Greece and Turkey return to the clash

NATO should not show the slightest fissure now that it has rediscovered its raison d'être and stands as the dike of containment against Putinist imperialism. Unfortunately, however, this is not the case. Two of its members, Turkey and Greece, are once again clashing and provoking new tensions in the eastern Mediterranean, at the very gates of the Black Sea that Russia is trying to make completely and exclusively its own.
Turkish President Recep Tayyip Erdogan has decided to unilaterally break the agreement signed by the two countries in 2010, which opened up avenues for development cooperation between the two countries to replace the traditional hostility they traditionally have towards each other. Erdogan has taken a dim view of Greek Prime Minister Kyriakos Mitsotakis' US tour, and in particular his speech to the US Congress in May, which Ankara believes was not exactly conciliatory. The reason for his displeasure is that Erdogan interpreted Mitsotakis' speech as a call for Congress not to authorise the sale to Turkey of a contingent of at least a dozen F-16 aircraft, which Erdogan had requested from Washington as a matter of urgency.
During his US tour, the Greek President Mitsotakis has repeatedly alluded to the situation in the Middle East and North Africa to justify the installation of newly armed military contingents on his Aegean islands. According to Erdogan, such rearmament of the Greek islands violates the aforementioned Greek-Turkish cooperation agreements, which is why he has decided to break them.
The Turkish president's reaction goes even further, as he ordered his Foreign Minister, Mevlut Cavusoglu, to question Greece's sovereignty over the islands if it did not immediately stop sending troops. Erdogan made the revelations to his own parliamentary group, the Islamist Justice and Development Party (AKP). According to the official statement, reported by the Anatolia news agency, the Turkish president was quoted as saying that "Greece has violated the status of the Aegean islands and must proceed to disarm them. Otherwise, a debate on their sovereignty will be opened'.

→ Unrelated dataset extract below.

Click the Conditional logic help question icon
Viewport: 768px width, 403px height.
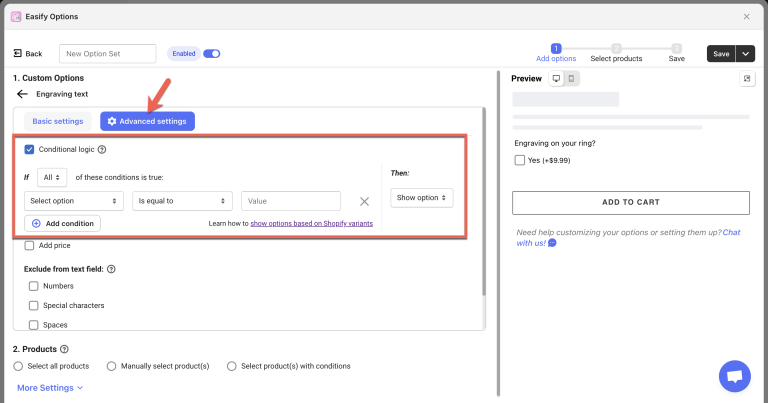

A statement rejected almost instantly by French President Emmanuel Macron, in his capacity as the current rotating president of the European Union. German Chancellor Olaf Scholz also called on Ankara to show restraint, especially "in the current circumstances, when it is more necessary than ever for NATO allies to be firmly united and to refrain from any provocation against each other".
Relations between the two countries had seriously deteriorated over the past year, especially since Athens last November denounced the Turkish coast guard for pushing a boat full of migrants towards the Greek coast. An episode among many others since the EU-Turkey Agreement of March 2016, through which Ankara pledged to stop the flow of migrants and asylum seekers towards European territory, especially towards Bulgaria and Greece. In exchange for billions of euros, Erdogan's regime stopped the huge flow of migrants although, according to Athens, Turkey has put pressure on the EU by facilitating more than a few attempts to cross into European territory, in violation of the 2016 agreement.